Nolan Arenado And The Middle Ground
Nolan Arenado was overhyped headed into the 2012 season.
The then-20 year old was coming off a year where he hit .298/.349/.487 in High-A, mashing 20 homers and an eye-popping 122 RBI, and finishing with a wRC+ of 108. Rumors began to surface that he’d break camp with the MLB team, eschewing the upper minors all together, and some had him pegged as a future cornerstone of the Rockies offense.
Baseball America ranked him as the No. 42 prospect in the game before 2012. Baseball Prospectus ranked him aggressively at No. 20. Keith Law wasn’t far behind at No. 26, while John Sickles sat poised as the most optimistic, ranking Arenado as high as No. 13 overall.
As we know now, Arenado did not live up to the unreasonable expectations heaped upon him by Interweb analysts. Not only did he fail to make the big league club out of spring training, but he failed to make it at any point during the 2012 season. We heard rumors of character issues and a lack of maturity. And after what many perceived to be a lackluster 2012 campaign, Arenado plummeted down Top 100 lists this season.
That would all be well and good, except for one pretty basic observation: Arenado’s 2012 season was good. In fact, by advanced metrics it was a little better than his celebrated 2011 campaign.Last year, as a 21-year-old in Double-A, Arenado posted a .285/.337/.428 line. Yes, that means the OBP and power were down from a year earlier, and the RBI total of 56 wasn’t eye-popping anymore either. But remember that he did this at a higher level – one many consider to be the true litmus test for prospects – and consider that he actually posted a higher wRC+ at 110.
So what did that performance earn him in terms of rankings? Baseball America dropped him 10 spots to No. 52. BP let him fall 37 spots to No. 57. Sickles soured on him some as well, letting him fall a whopping 40 spots to No. 54.
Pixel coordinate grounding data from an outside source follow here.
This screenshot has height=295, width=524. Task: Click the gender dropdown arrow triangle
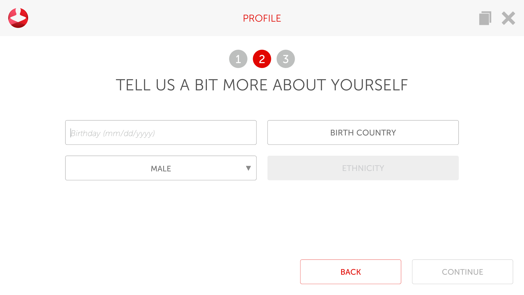point(248,168)
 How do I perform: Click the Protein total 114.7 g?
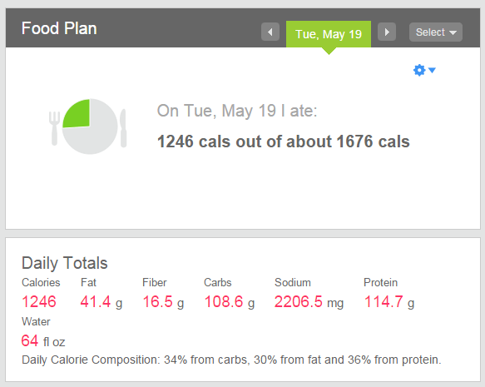pos(389,301)
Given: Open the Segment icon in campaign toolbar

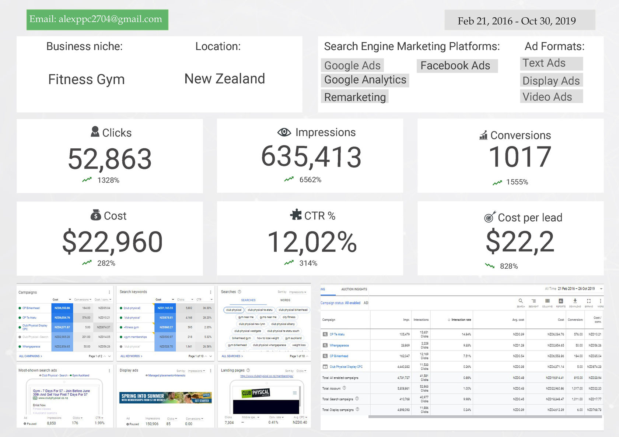Looking at the screenshot, I should 534,301.
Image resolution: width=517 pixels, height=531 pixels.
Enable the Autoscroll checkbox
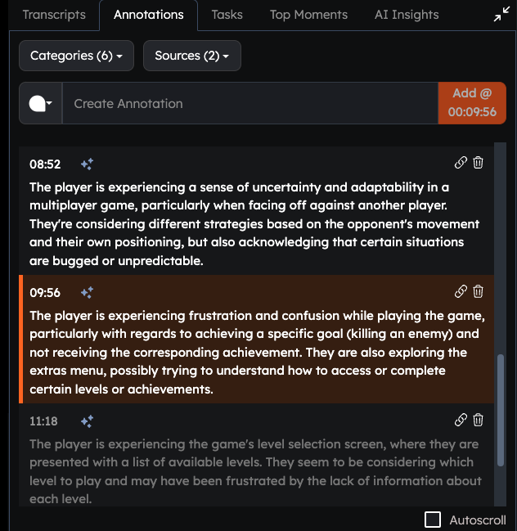433,520
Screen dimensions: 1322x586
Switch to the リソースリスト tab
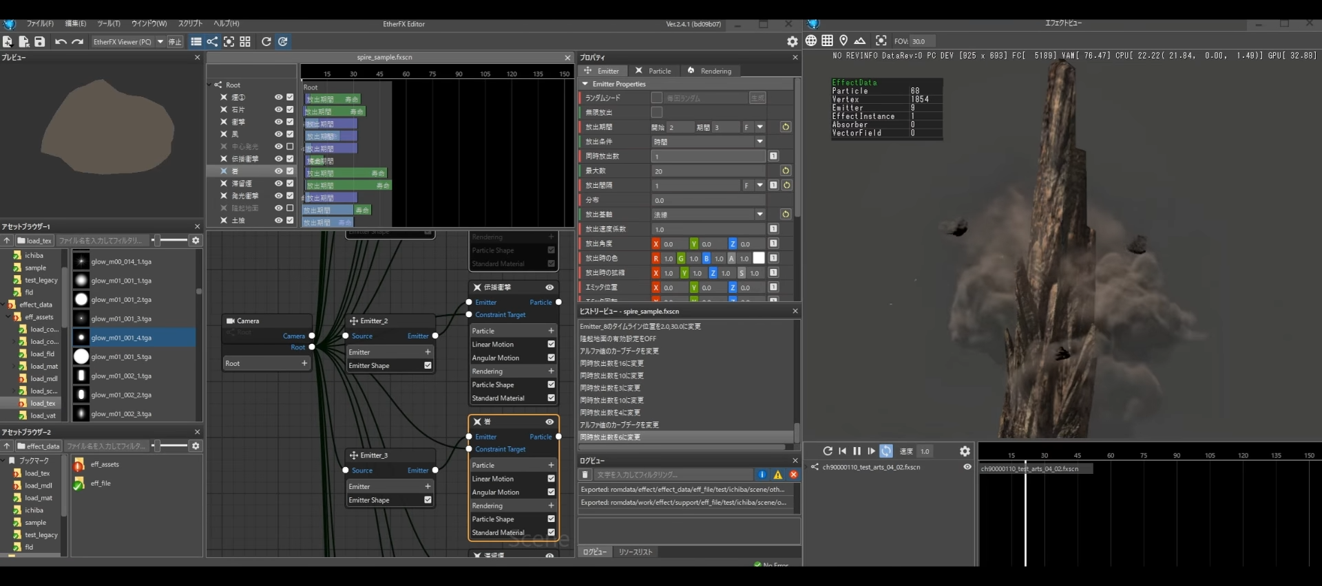[x=635, y=552]
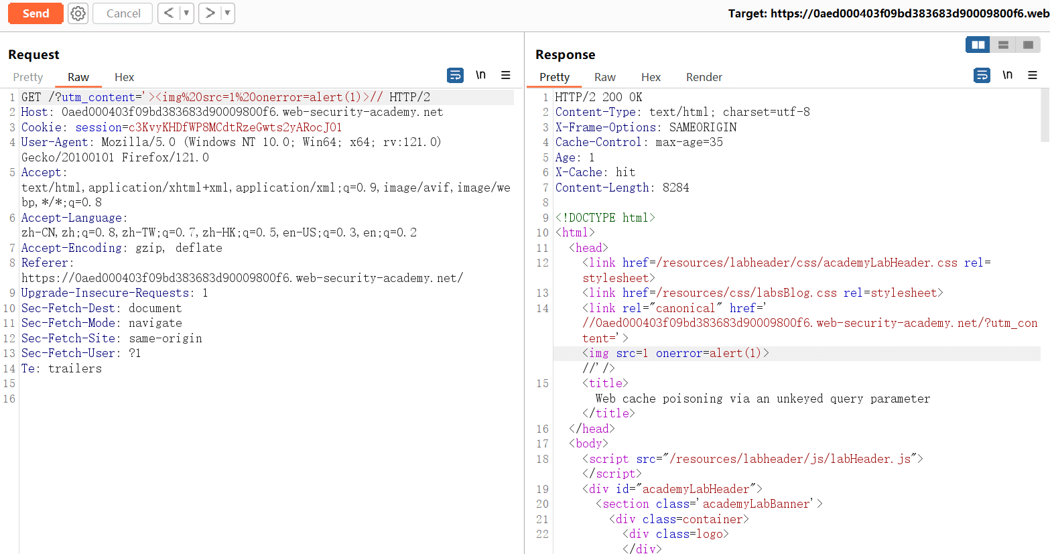
Task: Click the orange Send button
Action: pyautogui.click(x=36, y=13)
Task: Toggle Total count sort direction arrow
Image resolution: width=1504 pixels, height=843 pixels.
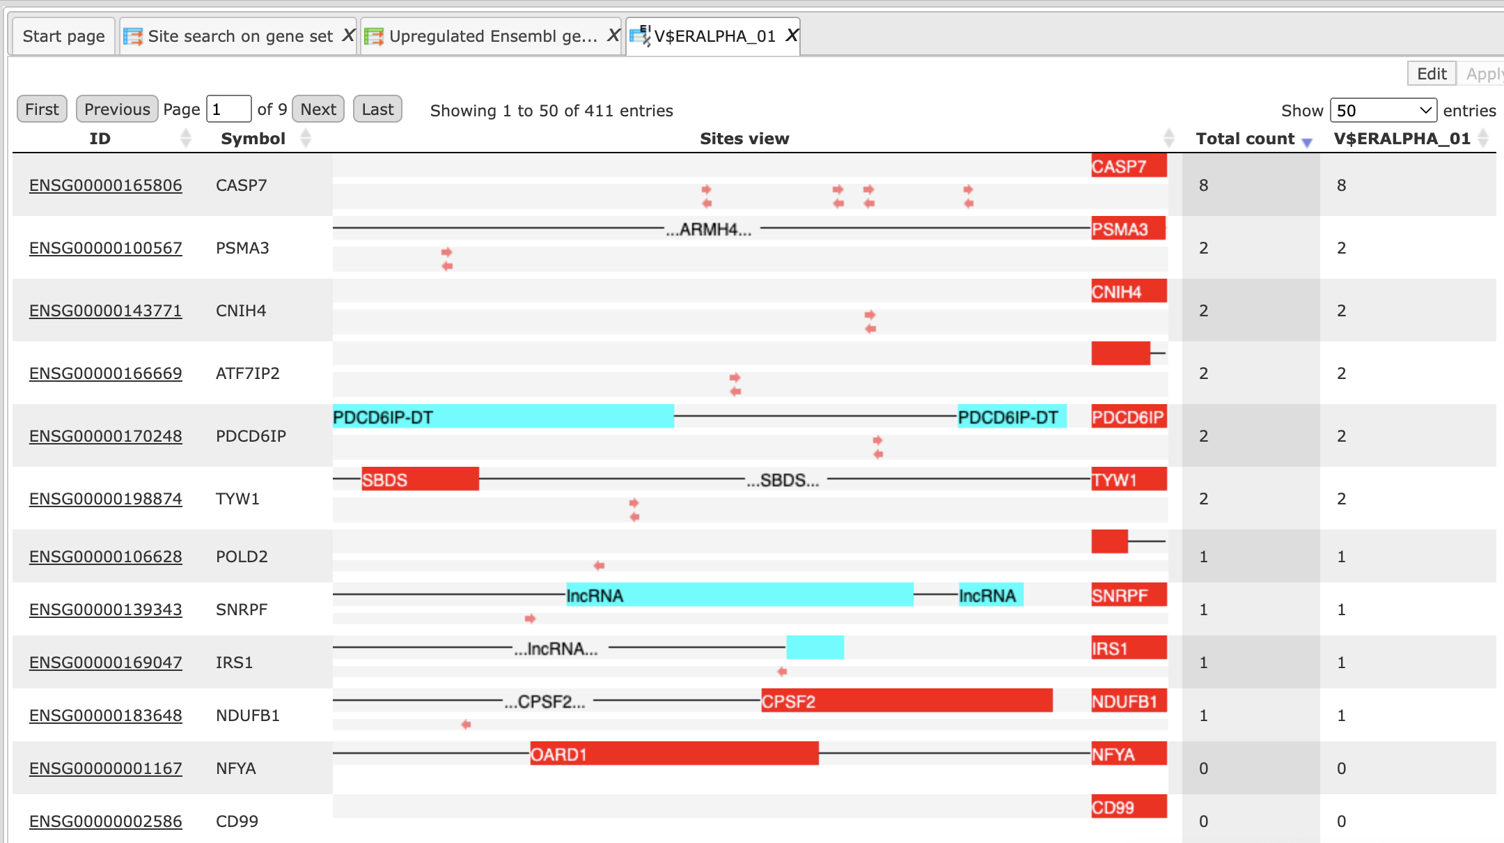Action: click(x=1307, y=142)
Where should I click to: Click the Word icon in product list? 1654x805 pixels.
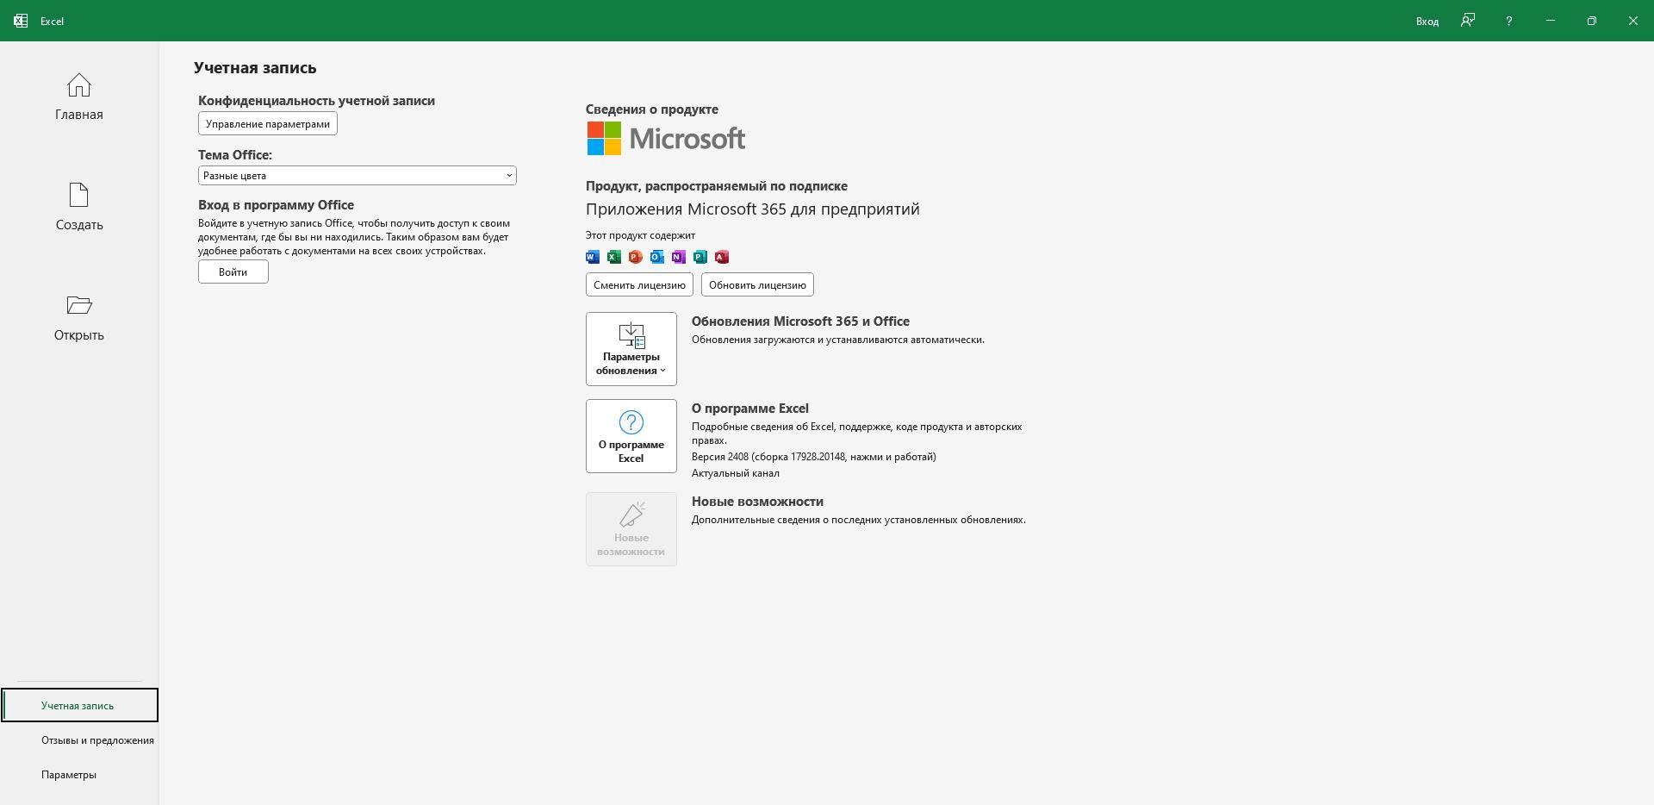[x=593, y=257]
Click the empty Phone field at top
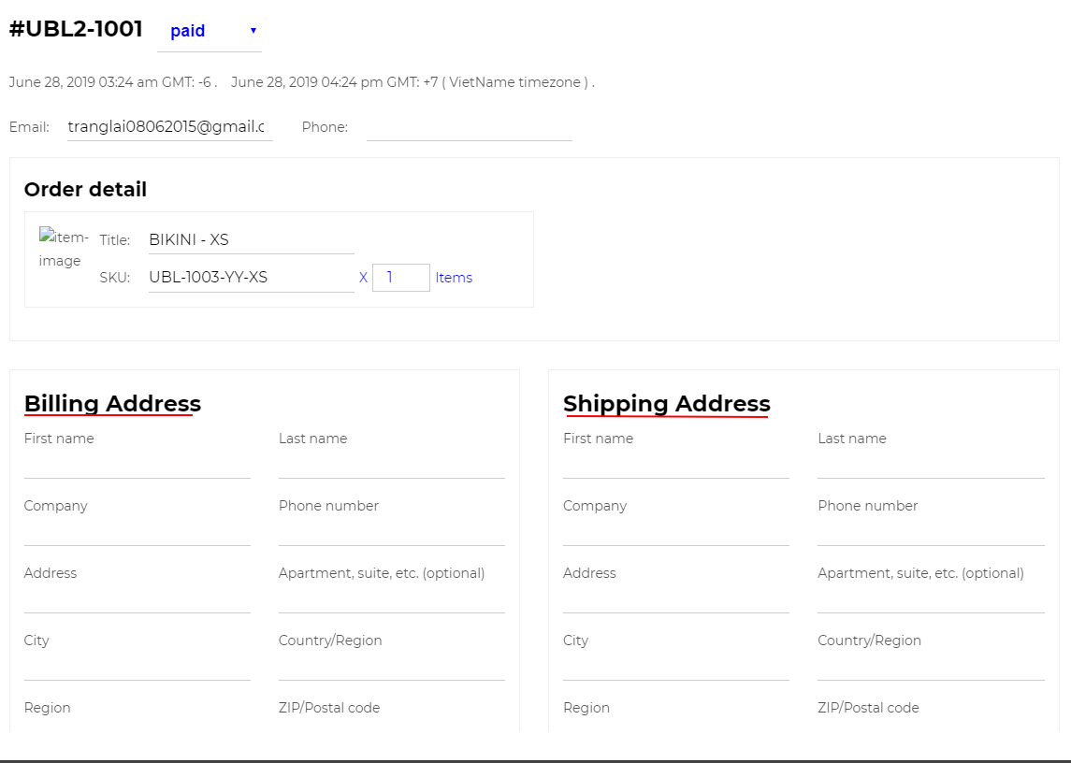This screenshot has height=763, width=1071. point(469,127)
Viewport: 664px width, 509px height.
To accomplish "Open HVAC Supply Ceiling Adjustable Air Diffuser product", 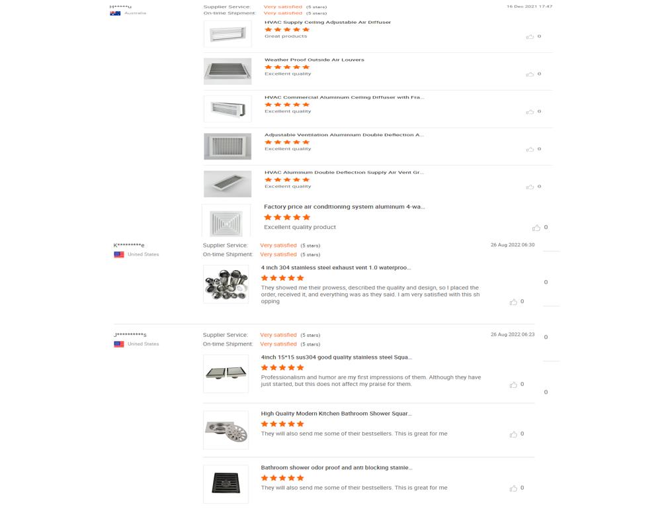I will (327, 23).
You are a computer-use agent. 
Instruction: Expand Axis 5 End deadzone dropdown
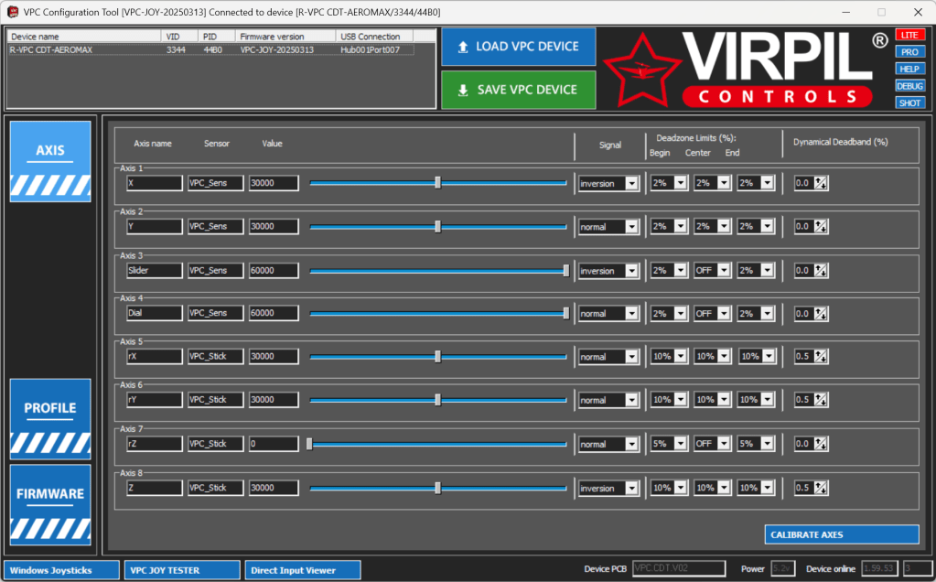[767, 357]
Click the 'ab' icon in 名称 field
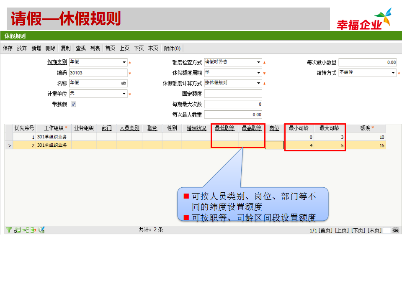 tap(124, 83)
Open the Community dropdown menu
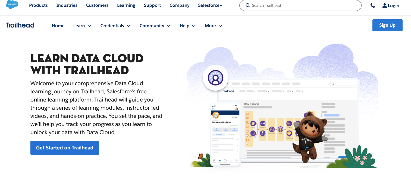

But Law took the cake, letting Arenado fall off of his Top 100 list one season after considering him among the best prospects in the game, and after a season in which Arenado was better than his competition. Quite frankly, it’s moves like these that lend some credence to those who accuse Law of writing and ranking simply to get a reaction.
The lesson here is pretty simple. Those who underrated Arenado headed into this season are just as wrong as those who overrated him before 2012’s start.
Arenado finally earned the call to the majors earlier this week, and odds are he’s going to be in the big leagues to stay. The right-hander was hitting .364/.392/.667 in 75 Triple-A PA, and has already hit his first homer in the majors in just 14 PA.
He is not a future superstar, in my opinion. His approach is less than stellar, I don’t think the OBP will consistently surpass .340, and he’s not a huge power threat. But on the positive side, Arenado is tough to strike out, has a 6 hit tool and definitely has enough power to threaten for 20 homers in Coors Field, with some mid-20s seasons possible coming in his prime.
Does that make him a Fantasy monster? No. Does it make him worth owning in all but the shallowest of mixed leagues? You bet it does.
I’ll make a bold statement and go on record as saying I think Arenado has more Fantasy value this season than Anthony Rendon. In the short term, he’s likely more valuable than slumping young vets like Will Middlebrooks and Mike Moustakas as well.
If Arenado is still available in your league, grab him. He won’t be there for much longer.